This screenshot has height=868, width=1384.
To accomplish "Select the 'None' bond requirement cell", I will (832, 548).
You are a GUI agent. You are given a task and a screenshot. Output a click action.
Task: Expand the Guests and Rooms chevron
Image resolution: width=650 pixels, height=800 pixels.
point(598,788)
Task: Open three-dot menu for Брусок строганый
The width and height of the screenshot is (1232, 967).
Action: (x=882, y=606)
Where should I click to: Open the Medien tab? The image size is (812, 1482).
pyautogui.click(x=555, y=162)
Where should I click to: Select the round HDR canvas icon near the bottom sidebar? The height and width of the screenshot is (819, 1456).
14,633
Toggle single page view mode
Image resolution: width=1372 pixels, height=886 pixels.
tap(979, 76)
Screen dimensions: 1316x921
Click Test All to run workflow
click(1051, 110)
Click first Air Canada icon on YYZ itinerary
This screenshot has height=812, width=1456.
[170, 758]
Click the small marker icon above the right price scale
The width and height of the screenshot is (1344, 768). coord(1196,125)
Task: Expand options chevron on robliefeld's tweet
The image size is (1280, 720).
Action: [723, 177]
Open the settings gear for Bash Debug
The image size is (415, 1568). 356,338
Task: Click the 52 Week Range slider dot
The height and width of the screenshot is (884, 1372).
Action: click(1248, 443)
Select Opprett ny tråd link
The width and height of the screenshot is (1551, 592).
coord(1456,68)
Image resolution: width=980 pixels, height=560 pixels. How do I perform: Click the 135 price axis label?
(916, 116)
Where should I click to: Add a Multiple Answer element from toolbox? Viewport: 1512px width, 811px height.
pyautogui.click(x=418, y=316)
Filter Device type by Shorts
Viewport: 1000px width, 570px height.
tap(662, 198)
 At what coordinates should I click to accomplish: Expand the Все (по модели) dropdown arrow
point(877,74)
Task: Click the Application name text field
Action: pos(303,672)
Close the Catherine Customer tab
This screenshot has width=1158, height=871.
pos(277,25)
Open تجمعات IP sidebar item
---------------
* **GIVEN REQUEST**: Reproduce every one of the entries above verbatim, keeping each line in its original order and wording.

* **WRITTEN SOLUTION**:
This screenshot has height=868, width=1384.
To accomplish "Select the 'None' bond requirement cell", I will (832, 548).
You are a GUI agent. You are given a task and a screenshot. Output a click action.
Task: Expand the Guests and Rooms chevron
Image resolution: width=650 pixels, height=800 pixels.
point(598,788)
Task: Open three-dot menu for Брусок строганый
The width and height of the screenshot is (1232, 967).
Action: (x=882, y=606)
Where should I click to: Open the Medien tab? The image size is (812, 1482).
pyautogui.click(x=555, y=162)
Where should I click to: Select the round HDR canvas icon near the bottom sidebar? The height and width of the screenshot is (819, 1456).
14,633
Toggle single page view mode
Image resolution: width=1372 pixels, height=886 pixels.
tap(979, 76)
Screen dimensions: 1316x921
Click Test All to run workflow
click(1051, 110)
Click first Air Canada icon on YYZ itinerary
This screenshot has height=812, width=1456.
[170, 758]
Click the small marker icon above the right price scale
The width and height of the screenshot is (1344, 768). coord(1196,125)
Task: Expand options chevron on robliefeld's tweet
The image size is (1280, 720).
Action: [723, 177]
Open the settings gear for Bash Debug
The image size is (415, 1568). 356,338
Task: Click the 52 Week Range slider dot
The height and width of the screenshot is (884, 1372).
Action: click(1248, 443)
Select Opprett ny tråd link
The width and height of the screenshot is (1551, 592).
coord(1456,68)
Image resolution: width=980 pixels, height=560 pixels. How do I perform: Click the 135 price axis label?
(916, 116)
Where should I click to: Add a Multiple Answer element from toolbox? Viewport: 1512px width, 811px height.
pyautogui.click(x=418, y=316)
Filter Device type by Shorts
Viewport: 1000px width, 570px height.
tap(662, 198)
 At what coordinates should I click to accomplish: Expand the Все (по модели) dropdown arrow
point(877,74)
Task: Click the Application name text field
Action: pos(303,672)
Close the Catherine Customer tab
This screenshot has width=1158, height=871.
pos(277,25)
Open تجمعات IP sidebar item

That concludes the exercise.